I can't agree with your math here. A 100W PEP transmitter has a peak instantaneous power of nearly 200 Watts. Your math earlier proved this. PEP is the peak average power. If my peak average power is 100W, then the RMS voltage required to do this (in a 50 Ohm system) is nearly 71 volts. The the peak voltage would be around 100 volts. The peak instantaneous power would be 200 watts. A signal with a crest factor of 14.5 dB would produce an average power of around 7 watts. Good luck measuring that 100 volt peak or that 200 watt peak with an OFDM signal on any legacy test equipment. You will need some pretty fine stuff to measure the instantaneous peak. Look on the WEB for peak to average power discussions for OFDM signals and you will see what I mean. That is why traditionally in radio work the peak to average power ratio has always been peak average power to average power ratio. Crest factor was always derived from that kind of measurement in the past, until the advent of sophisticated DSP technology. Cool Edit Pro wasn't cheap either.

73,

Mark N5RFX

 

AG4YO:"My comments above were my predictive theory based on testing I did for digital voice a few years ago."
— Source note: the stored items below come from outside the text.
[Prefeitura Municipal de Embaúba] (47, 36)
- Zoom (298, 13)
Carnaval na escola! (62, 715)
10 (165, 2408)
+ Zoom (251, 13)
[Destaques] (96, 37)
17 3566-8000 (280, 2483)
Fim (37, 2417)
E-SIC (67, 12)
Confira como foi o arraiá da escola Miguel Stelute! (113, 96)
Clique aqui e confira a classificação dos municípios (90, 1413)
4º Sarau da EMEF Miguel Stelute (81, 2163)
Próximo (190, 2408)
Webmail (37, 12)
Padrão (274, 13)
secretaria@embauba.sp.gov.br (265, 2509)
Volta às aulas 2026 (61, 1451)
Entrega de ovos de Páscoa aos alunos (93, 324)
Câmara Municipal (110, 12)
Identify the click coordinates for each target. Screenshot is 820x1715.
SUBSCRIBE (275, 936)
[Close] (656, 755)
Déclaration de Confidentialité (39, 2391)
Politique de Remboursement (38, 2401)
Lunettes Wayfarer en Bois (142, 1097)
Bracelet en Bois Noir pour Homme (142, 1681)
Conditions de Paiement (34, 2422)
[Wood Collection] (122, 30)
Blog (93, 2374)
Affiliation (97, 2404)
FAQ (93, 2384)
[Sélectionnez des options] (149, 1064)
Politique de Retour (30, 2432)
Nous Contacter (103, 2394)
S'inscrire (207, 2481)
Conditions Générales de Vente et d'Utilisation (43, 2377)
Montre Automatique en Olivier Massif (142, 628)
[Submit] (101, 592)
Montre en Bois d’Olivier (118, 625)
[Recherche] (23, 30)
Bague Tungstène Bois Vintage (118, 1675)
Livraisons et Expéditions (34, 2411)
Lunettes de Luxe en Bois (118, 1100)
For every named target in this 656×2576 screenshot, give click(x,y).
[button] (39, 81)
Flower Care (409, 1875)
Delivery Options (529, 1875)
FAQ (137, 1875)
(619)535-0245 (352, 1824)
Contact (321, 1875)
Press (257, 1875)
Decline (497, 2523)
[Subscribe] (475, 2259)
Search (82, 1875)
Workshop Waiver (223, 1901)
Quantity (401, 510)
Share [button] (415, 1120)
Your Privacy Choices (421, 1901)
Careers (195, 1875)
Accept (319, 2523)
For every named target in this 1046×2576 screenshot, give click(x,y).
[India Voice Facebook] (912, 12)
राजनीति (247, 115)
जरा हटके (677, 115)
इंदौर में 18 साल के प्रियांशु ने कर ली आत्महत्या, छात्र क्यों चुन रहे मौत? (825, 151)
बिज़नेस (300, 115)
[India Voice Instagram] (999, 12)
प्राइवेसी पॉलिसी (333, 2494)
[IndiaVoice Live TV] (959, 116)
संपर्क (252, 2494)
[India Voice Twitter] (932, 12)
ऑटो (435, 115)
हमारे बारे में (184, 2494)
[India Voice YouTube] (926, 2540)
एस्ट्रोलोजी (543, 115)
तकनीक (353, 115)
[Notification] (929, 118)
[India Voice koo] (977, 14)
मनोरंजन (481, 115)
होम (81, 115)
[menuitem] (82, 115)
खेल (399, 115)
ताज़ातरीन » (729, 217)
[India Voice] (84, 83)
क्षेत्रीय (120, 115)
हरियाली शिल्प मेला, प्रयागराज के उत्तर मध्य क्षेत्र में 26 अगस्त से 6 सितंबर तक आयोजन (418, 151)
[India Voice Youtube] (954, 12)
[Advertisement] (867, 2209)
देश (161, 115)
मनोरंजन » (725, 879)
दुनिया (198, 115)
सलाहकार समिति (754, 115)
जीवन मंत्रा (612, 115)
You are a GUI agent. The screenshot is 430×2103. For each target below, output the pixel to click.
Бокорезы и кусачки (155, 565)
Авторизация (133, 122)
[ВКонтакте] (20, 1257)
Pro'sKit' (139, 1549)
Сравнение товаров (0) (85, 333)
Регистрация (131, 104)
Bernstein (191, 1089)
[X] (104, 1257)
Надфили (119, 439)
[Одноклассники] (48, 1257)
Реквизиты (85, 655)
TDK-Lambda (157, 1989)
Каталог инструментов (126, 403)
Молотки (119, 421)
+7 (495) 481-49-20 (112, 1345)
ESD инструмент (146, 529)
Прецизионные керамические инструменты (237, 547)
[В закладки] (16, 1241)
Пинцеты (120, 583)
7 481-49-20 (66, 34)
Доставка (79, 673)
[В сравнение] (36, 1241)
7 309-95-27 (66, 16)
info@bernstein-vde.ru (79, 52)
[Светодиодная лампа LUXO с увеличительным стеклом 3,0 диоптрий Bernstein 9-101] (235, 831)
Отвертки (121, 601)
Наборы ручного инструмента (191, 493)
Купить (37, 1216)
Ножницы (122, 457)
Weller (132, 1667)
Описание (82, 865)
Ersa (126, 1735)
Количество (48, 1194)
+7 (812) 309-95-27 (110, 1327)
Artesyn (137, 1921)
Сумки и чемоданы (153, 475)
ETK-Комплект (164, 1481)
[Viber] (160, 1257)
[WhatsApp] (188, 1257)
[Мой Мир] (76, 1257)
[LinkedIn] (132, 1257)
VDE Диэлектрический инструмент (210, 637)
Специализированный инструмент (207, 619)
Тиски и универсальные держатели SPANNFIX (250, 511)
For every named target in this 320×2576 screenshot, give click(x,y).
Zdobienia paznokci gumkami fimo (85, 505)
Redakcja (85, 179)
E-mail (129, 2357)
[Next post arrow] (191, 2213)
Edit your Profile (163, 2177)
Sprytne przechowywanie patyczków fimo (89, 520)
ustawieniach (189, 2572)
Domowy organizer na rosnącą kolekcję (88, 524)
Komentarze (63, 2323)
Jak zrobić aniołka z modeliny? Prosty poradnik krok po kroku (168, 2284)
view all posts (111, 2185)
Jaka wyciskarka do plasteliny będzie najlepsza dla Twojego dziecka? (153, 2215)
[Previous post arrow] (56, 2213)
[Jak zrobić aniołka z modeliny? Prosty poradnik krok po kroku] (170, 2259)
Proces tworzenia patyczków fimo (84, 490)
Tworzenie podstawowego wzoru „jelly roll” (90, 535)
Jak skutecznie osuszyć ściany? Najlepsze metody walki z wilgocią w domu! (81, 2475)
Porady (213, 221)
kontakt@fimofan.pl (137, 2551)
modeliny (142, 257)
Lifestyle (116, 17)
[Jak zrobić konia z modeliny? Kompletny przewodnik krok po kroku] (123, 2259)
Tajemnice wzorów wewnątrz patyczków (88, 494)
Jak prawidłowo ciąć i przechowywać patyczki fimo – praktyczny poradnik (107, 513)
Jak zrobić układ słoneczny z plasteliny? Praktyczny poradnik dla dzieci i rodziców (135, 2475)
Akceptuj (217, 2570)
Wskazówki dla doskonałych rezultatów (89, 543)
Was part of your charter analyzing whether digital voice and analog voice can co-exist?

73,

Mark N5RFX

 

You're right about the peak power. That's what I get for doing this off the top of my head. 1.414^2 is 2. So peak power would be 200watts

The average power of a signal with a 25:1 crest factor would actually be 8watts.

I don't think you need fancy equipment to measure the instantaneous peak. Since the instantaneous peak will occur when all tones are in phase, the maximum instantaneous peak will just be the sum of the voltages of all the tones. In fact, I could take an mt63 signal, monitor it on my old Heathkit monitor scope and just mark the highest points on the face with a grease pencil. I could then generate a CW signal at that same value, measure the RF voltage and know directly what the maximum instantaneous peak power is.

From there, knowing the *typical* crest factor for mt63 I can calculate an average power level. I emphasize *typical* because with this complex of a waveform,, the actual average power level is going to be at least somewhat dependent on what you are sending.

I would agree that it is going to be hard to actually measure peak and average power at the same time on the waveform. Actually determining the crest factor is going to require some fancy equipment.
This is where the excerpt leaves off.